*About this exercise*
The expected output is every line below, reproduced exactly.
[Records for processing]
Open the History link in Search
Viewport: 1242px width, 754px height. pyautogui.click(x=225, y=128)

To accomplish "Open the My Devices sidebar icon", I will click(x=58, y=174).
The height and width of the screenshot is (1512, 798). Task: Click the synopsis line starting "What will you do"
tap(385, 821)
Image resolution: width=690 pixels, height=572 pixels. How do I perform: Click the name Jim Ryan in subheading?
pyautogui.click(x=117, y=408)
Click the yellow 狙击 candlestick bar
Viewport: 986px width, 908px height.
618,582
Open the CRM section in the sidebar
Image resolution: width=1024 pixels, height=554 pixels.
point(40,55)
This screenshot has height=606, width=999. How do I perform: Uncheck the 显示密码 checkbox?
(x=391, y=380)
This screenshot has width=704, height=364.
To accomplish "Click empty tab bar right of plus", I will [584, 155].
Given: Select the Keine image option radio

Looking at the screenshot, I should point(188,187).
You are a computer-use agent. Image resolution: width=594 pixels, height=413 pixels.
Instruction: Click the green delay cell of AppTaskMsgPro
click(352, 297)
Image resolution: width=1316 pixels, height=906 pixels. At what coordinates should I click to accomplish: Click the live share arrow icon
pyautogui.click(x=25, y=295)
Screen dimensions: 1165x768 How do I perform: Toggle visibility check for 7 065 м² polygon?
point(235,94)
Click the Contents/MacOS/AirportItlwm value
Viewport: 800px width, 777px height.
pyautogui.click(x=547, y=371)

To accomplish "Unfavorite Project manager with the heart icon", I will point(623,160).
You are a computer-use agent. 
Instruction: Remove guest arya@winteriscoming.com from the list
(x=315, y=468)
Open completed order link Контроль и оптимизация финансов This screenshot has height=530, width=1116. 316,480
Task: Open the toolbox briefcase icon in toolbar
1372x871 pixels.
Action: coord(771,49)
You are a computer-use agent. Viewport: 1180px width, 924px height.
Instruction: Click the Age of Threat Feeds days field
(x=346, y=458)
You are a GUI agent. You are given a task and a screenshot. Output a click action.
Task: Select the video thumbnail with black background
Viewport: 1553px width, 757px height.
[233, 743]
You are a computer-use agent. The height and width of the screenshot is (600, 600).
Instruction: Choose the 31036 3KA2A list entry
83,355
[/Records for processing]
*Exercise response*
Open the History link in Search
Viewport: 1242px width, 754px height. pyautogui.click(x=225, y=128)

To accomplish "Open the My Devices sidebar icon", I will click(x=58, y=174).
The height and width of the screenshot is (1512, 798). Task: Click the synopsis line starting "What will you do"
tap(385, 821)
Image resolution: width=690 pixels, height=572 pixels. How do I perform: Click the name Jim Ryan in subheading?
pyautogui.click(x=117, y=408)
Click the yellow 狙击 candlestick bar
Viewport: 986px width, 908px height.
618,582
Open the CRM section in the sidebar
Image resolution: width=1024 pixels, height=554 pixels.
point(40,55)
This screenshot has height=606, width=999. How do I perform: Uncheck the 显示密码 checkbox?
(x=391, y=380)
This screenshot has width=704, height=364.
To accomplish "Click empty tab bar right of plus", I will [584, 155].
Given: Select the Keine image option radio

Looking at the screenshot, I should point(188,187).
You are a computer-use agent. Image resolution: width=594 pixels, height=413 pixels.
Instruction: Click the green delay cell of AppTaskMsgPro
click(352, 297)
Image resolution: width=1316 pixels, height=906 pixels. At what coordinates should I click to accomplish: Click the live share arrow icon
pyautogui.click(x=25, y=295)
Screen dimensions: 1165x768 How do I perform: Toggle visibility check for 7 065 м² polygon?
point(235,94)
Click the Contents/MacOS/AirportItlwm value
Viewport: 800px width, 777px height.
pyautogui.click(x=547, y=371)

To accomplish "Unfavorite Project manager with the heart icon", I will point(623,160).
You are a computer-use agent. 
Instruction: Remove guest arya@winteriscoming.com from the list
(x=315, y=468)
Open completed order link Контроль и оптимизация финансов This screenshot has height=530, width=1116. 316,480
Task: Open the toolbox briefcase icon in toolbar
1372x871 pixels.
Action: coord(771,49)
You are a computer-use agent. Viewport: 1180px width, 924px height.
Instruction: Click the Age of Threat Feeds days field
(x=346, y=458)
You are a GUI agent. You are given a task and a screenshot. Output a click action.
Task: Select the video thumbnail with black background
Viewport: 1553px width, 757px height.
[233, 743]
You are a computer-use agent. The height and width of the screenshot is (600, 600).
Instruction: Choose the 31036 3KA2A list entry
83,355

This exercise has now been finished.